CEO’s review

From Musti Group’s Half-Year Financial Report October 2020 – March 2021, 4 May 2021

CEO David Rönnberg

As Nordic societies are slowly starting to reopen and adapt to a time after the pandemic, we couldn’t be better positioned for it. Pet adoption surged in 2020 and that surge continues as people seek for companionship and joy of pet parenthood. The number of pet-owning households is clearly increasing leading to an expanding market opportunity for Musti Group for many years to come. We are excited about this, as it leads to a long-lasting relationship with our new customers for years to come. Understanding and anticipating our customers’ needs helps us create sustainable advantages to strengthen our position further

Looking back to recent development, I am very pleased to report our second quarter results today:

  • Group net sales increased by 20.5% to EUR 82.4 million (EUR 68.4 million). The increase was largely due to like-for-like growth in all countries and the increasing number of new customers and an increased number of directly operated stores. Like-for-like growth amounted to 11.6% (14.8%).
  • Store sales increased by 21.5% to EUR 59.3 million (EUR 48.8 million), driven by an increased number of stores and strong like-for-like store sales growth especially in Sweden and Norway. Like-for-like store sales growth amounted to 8.6% (10.0%).
  • Online sales increased by 24.1% to EUR 20.1 million (EUR 16.2 million). Online sales accounted for 24.4% (23.7%) of total net sales. Online sales growth was strong in Finland and Norway. In Sweden, the growth was slower due to a short-term negative impact related to the platform change, warehouse consolidation and meeting strong channel shift caused by the COVID-19 pandemic during the corresponding quarter previous year.
  • Net cash flow from operating activities was strong and totaled EUR 14.0 million (EUR 4.7 million).
  • Musti Group’s underlying growth has continued strong after the second quarter.
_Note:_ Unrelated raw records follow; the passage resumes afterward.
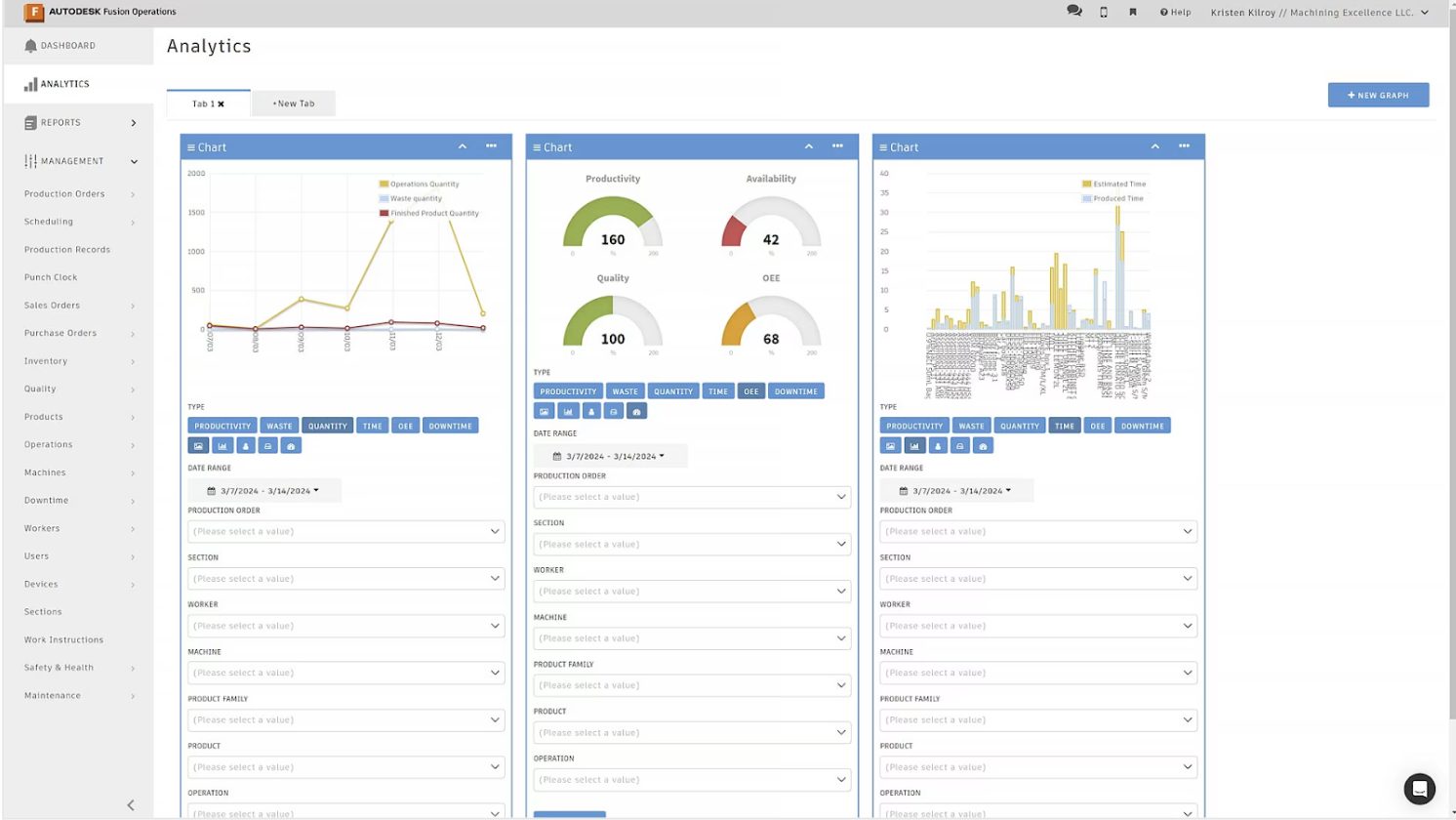Open the Help link in header

pyautogui.click(x=1175, y=13)
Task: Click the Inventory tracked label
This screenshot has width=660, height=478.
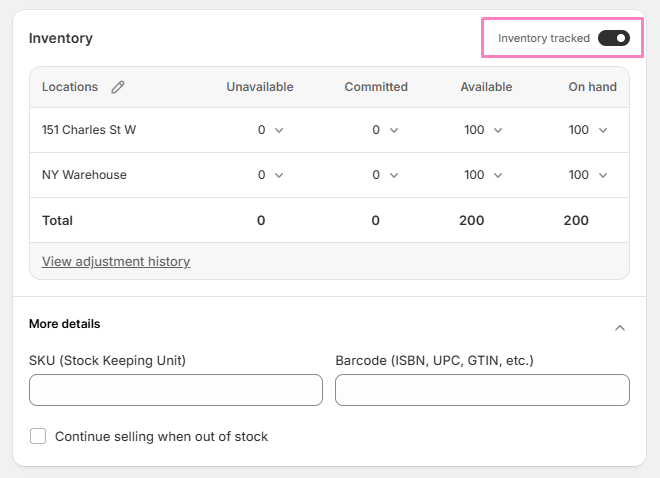Action: tap(544, 38)

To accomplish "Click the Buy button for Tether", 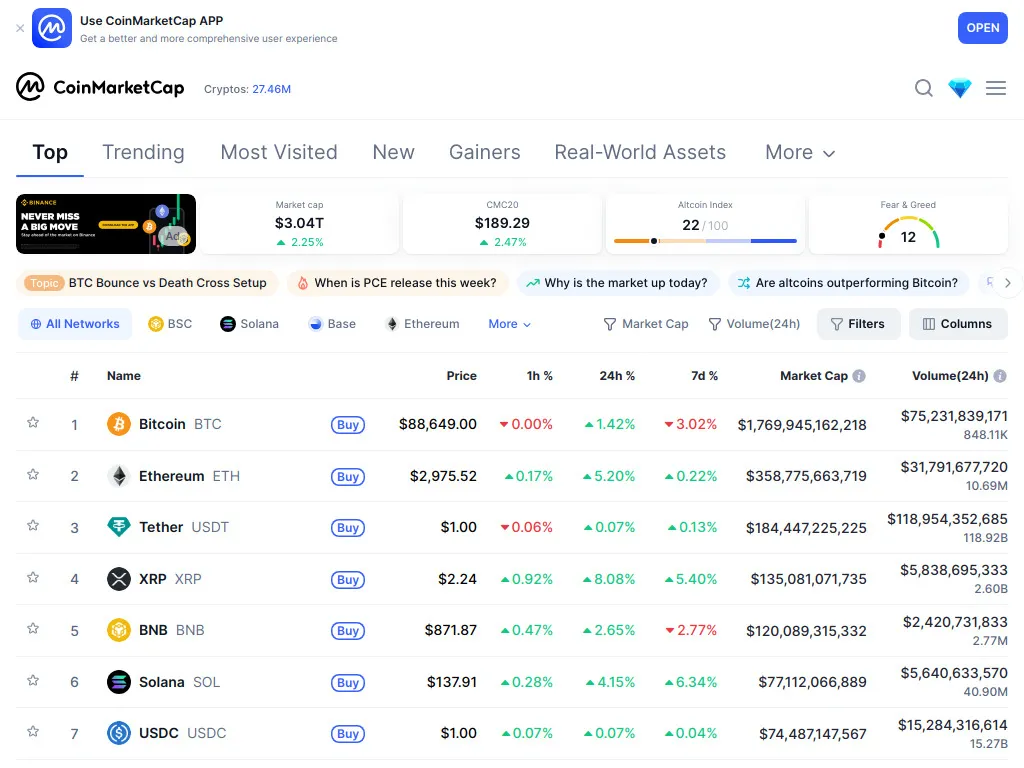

The puppy registrations have continued to be on a high level with 31% growth in registrations in Sweden in March 2021. Compared to the corresponding quarter previous year, the number of Musti Group’s new puppy customers increased by 44% during the second quarter and we are clearly getting more than our share of the new puppies. What is exciting is that we can clearly see that puppies joining the Musti system being more active and loyal and spending more. Thus, the inflow of new customers we are getting will bring a predictable and recurring sales stream for many years to come. Growing the share of wallet of our customers is a key part of our growth strategy. The customer groups we acquired in the last four quarters were the best in Musti Group’s history: bigger in number, and highly engaged displaying stronger repurchase behavior compared to any customers groups before.

Profitable growth continued in the second quarter as Musti Group’s adjusted EBITA increased by 39.0% to EUR 7.7 million from the corresponding quarter previous year. Adjusted EBITA margin was 9.3% (8.1%). Adjusted EBITA growth was partly offset by EUR 0.8 million additional costs due to low efficiency in Eskilstuna central warehouse as a result of the warehouse consolidation project. This is non-recurring by nature and the efficiency is expected to normalize during the second half of the financial year. Excluding these costs adjusted EBITA increased by 53.0% to 8.5 million. Gross margin increased to 45.3% (43.3%) due to more efficient marketing campaigns, favourable product mix and efficient supply chain management. Operating profit increased by 183.1% to EUR 6.1 million (EUR 2.1 million).

Adjusted EBITA margin increased to 12.5% in Sweden and was on the previous year’s level in Finland at 22.8%. In Norway, the overall growth and profitability trend has been exceeding our expectations. The latest opened stores and won new customers have turned out even more profitable than earlier as our brand awareness is growing nationwide and we have fine-tuned our location strategy. In the second quarter, the adjusted EBITA margin increased to 16.0% in Norway.

The board has reviewed the long-term financial targets as published earlier today. We are well on track and committed on delivering on our plan and the updated long-term financial targets. We continue to focus on our priorities: growing profitably, winning new customers, and systematically growing the share of wallet with our customers, supported by the expanding selection of products and services in our continuously developing Musti Group ecosystem. In doing so, we will strengthen our position as the market leader as we move towards time after the pandemic – and beyond. We look forward to a future marked by ongoing innovation, winning customer hearts and minds and growing market share.